— A Mercedes-Benz Mars Red paint lawsuit settlement will stand after the Court of Appeals for the Eleventh Circuit agreed with the lower court that approved the settlement.
The Mercedes 590 Mars Red paint class action lawsuit alleges defects in the paint, or other problems, cause the paint to fall apart and peel.
Mercedes customer Emily Pinon filed the class action by alleging she purchased her Mercedes in 2016 and the paint quickly "looked as though the clear coat was bubbling and peeling.”
She filed the Mars Red paint class action lawsuit in August 2018, but a few weeks before that, Mercedes customer Robert Ponzio and others filed a similar class action lawsuit.
The judge allowed Pinon to change and refile her class action three times, and Mercedes eventually agreed to settle the case.
Typically when different lawyers file similar class actions, they will team up to consolidate the lawsuits, but the Mercedes paint lawsuits took different paths.
The Pinon settlement was approved as fair and adequate by the judge, but the Ponzio plaintiffs objected by saying the lawyers were receiving more than $4.7 million in fees and expenses, but most vehicle owners would allegedly receive nothing.
The Ponzio objectors argued about 80% of customers are "left completely uncompensated."
They also claim, “the proposed settlement forces tens of thousands of class members to give up their claims against [the defendants] but provides them nothing in exchange.”

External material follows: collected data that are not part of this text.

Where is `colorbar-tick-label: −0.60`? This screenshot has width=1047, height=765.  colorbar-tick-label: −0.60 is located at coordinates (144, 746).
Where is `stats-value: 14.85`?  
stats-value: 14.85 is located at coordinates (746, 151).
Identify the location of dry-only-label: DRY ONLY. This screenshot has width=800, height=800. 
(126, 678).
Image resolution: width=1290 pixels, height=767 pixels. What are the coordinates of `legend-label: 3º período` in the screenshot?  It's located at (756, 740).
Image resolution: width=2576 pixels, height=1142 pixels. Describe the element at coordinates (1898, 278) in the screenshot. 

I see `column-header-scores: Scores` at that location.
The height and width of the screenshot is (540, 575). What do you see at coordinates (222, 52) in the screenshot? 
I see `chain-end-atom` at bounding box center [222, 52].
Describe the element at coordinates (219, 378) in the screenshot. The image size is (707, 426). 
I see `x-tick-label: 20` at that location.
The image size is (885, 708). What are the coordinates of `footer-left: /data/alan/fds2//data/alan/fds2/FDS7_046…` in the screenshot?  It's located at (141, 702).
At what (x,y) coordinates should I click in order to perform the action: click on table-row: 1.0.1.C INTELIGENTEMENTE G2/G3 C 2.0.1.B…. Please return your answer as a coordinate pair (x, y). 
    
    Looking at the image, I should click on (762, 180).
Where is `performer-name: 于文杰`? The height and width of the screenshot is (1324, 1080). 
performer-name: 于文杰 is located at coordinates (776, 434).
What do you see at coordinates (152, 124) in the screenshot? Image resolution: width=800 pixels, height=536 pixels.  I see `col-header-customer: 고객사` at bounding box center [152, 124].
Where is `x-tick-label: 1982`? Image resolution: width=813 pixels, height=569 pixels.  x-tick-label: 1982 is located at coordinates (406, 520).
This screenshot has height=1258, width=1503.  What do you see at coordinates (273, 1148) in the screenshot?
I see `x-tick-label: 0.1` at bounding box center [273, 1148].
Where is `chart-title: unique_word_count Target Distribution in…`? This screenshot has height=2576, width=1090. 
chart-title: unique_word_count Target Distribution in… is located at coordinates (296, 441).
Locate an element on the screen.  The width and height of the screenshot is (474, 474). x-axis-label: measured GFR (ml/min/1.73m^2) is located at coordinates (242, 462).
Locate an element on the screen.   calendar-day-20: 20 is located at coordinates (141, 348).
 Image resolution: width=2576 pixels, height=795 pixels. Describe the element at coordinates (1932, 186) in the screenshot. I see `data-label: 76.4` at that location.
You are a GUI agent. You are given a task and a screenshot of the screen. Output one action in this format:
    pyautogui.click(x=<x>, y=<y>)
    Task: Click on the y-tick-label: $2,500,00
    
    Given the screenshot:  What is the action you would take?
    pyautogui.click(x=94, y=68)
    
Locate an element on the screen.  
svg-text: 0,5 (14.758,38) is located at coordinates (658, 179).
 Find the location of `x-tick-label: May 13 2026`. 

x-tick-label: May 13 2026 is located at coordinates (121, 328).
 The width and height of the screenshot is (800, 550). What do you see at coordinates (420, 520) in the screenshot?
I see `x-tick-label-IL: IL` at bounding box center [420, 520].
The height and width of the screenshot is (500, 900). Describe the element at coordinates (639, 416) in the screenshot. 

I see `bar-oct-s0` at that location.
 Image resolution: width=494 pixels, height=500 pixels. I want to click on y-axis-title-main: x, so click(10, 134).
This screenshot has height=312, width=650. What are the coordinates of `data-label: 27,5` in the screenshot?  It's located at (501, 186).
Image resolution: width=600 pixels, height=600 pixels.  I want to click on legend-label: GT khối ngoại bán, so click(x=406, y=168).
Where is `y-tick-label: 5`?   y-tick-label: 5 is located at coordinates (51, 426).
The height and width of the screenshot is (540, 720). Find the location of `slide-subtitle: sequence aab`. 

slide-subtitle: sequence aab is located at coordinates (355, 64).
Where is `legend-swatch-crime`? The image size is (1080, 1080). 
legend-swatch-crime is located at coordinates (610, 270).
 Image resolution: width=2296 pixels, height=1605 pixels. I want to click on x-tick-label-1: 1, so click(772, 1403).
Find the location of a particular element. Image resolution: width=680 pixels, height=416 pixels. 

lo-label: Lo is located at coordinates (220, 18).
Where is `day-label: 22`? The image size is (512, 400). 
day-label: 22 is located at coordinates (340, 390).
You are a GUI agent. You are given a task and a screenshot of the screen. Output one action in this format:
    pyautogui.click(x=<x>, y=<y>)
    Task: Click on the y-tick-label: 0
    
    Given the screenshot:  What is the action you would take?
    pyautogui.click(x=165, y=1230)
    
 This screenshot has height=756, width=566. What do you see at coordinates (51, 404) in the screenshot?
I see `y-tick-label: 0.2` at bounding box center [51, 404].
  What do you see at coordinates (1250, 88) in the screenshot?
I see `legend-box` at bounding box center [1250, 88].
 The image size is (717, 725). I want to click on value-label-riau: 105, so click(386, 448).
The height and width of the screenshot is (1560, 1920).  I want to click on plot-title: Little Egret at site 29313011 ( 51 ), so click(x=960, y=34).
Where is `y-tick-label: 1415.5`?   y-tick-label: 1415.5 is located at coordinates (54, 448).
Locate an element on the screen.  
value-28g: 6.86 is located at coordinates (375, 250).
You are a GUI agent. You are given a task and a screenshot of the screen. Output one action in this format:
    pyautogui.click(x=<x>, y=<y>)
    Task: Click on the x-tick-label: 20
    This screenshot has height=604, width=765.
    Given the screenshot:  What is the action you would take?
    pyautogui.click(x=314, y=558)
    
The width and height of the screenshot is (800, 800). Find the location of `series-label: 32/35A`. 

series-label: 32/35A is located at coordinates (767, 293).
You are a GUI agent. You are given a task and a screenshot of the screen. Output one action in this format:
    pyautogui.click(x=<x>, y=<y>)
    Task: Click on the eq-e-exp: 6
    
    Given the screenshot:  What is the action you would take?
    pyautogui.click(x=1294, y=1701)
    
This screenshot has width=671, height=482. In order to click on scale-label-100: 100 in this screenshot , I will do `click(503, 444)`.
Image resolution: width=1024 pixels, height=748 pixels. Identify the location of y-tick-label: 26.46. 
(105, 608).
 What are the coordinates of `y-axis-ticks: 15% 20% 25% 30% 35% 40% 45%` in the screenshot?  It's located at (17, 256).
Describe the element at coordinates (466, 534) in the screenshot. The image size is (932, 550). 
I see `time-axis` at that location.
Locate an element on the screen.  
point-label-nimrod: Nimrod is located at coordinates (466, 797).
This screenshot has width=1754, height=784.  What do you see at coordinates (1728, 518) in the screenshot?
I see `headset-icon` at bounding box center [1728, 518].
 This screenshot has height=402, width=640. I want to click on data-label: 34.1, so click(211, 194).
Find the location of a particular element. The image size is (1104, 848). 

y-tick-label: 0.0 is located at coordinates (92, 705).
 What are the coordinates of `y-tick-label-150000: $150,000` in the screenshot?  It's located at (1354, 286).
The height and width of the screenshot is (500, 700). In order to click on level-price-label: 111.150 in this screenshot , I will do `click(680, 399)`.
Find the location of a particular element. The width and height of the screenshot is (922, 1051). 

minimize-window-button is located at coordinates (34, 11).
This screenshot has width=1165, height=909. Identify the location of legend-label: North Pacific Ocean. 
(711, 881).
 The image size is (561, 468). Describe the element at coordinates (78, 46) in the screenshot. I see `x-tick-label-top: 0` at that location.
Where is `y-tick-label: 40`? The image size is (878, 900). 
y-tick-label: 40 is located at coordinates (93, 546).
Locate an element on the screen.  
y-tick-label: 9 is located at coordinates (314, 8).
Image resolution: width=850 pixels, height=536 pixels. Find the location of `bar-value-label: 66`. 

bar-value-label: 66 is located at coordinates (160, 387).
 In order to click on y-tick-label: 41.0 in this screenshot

In addition, the objectors claim, “only [ ] a small number of class members [ ] are actually entitled to” 100 percent payment, and that “[t]he other class members are destined to the 25 or 50 percent discounts”—a “dubious value because of the fact that if a consumer is going to make a decision as to whether to repaint a portion of the vehicle or the entire vehicle, they’re going to look at what they have to spend and what they would get back if they spent.”
The objectors to the paint settlement also argue, “the overwhelming majority of class members will receive no benefits under the settlement.”
They say if there are 168,817 class members as the Pinon plaintiffs estimate, 99,702 (or 59%) are former owners or former lessees “who are obviously ineligible for future repainting benefits because they no longer possess their Subject Vehicles.”
The district court judge ruled against the objectors and granted the Mercedes red paint settlement which was appealed to the Eleventh Circuit which ruled it agreed with the lower court decision to approve the settlement.